= Matthias Doepke =

German economist

Matthias Doepke is a German economist, currently Professor of Economics at the London School of Economics and Political Science and Gerald F. and Marjorie G. Fitzgerald Professor of Economic History at Northwestern University. His research focuses on economic growth, development, political economy and monetary economics.

== Education ==
Doepke received his Vordiplom from the University of Hagen in 1993 and his Diplom at the Humboldt University of Berlin in 1995. He went on to further study at the University of Chicago and graduated with a Ph.D. in economics in 2000.

== Career ==
The University of California, Los Angeles appointed him as an assistant professor in economics upon graduating from Chicago.
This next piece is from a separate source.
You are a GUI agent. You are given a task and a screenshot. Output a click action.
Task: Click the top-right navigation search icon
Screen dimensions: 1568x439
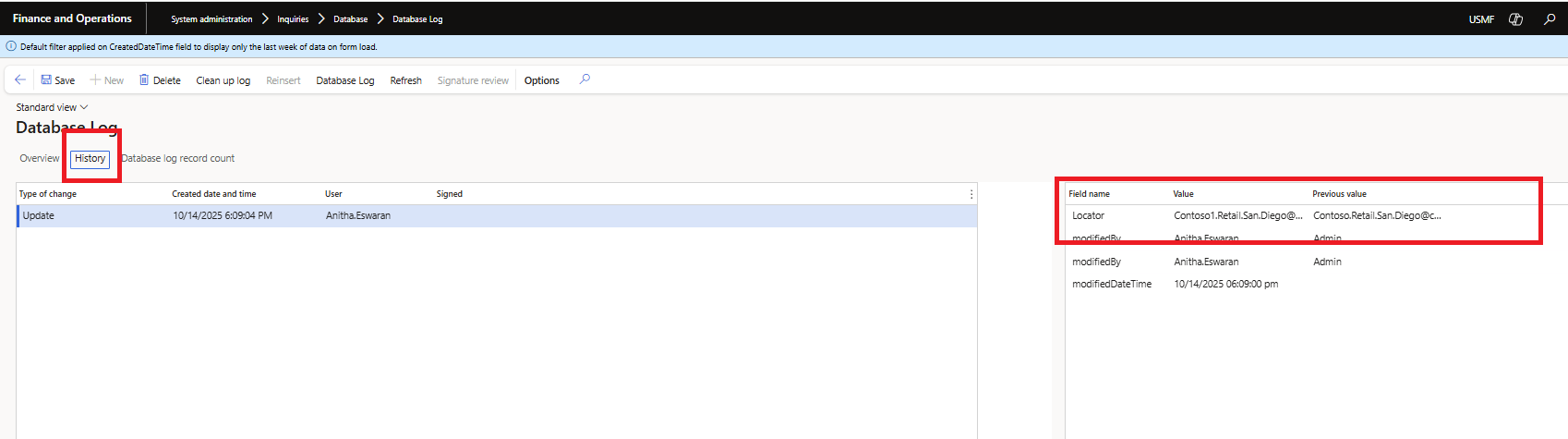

He was promoted to associate professor in 2006, but left for an associate professorship at Northwestern University in 2008. He was promoted to full professor in 2012. He moved to LSE in 2022. He also works as a research associate at the National Bureau of Economic Research and as a research fellow at the Center for Economic Policy Research and the IZA Institute of Labor Economics.

Doepke is an editor of the Review of Economic Dynamics and served as its editor-in-chief from 2013 to 2017. He also serves as an associate editor of the American Economic Review, the Journal of Economic Growth and the Journal of Demographic Economics.

The Econometric Society elected him fellow in 2020.

== Selected works ==
- de la Croix, David (2003). "Inequality and Growth: Why Differential Fertility Matters"
- Doepke, Matthias (2004). "Accounting for Fertility Decline During the Transition to Growth"
- Doepke, Matthias (2008). "Occupational Choice and the Spirit of Capitalism"
- Doepke, Matthias (2019). "Bargaining over Babies: Theory, Evidence, and Policy Implications"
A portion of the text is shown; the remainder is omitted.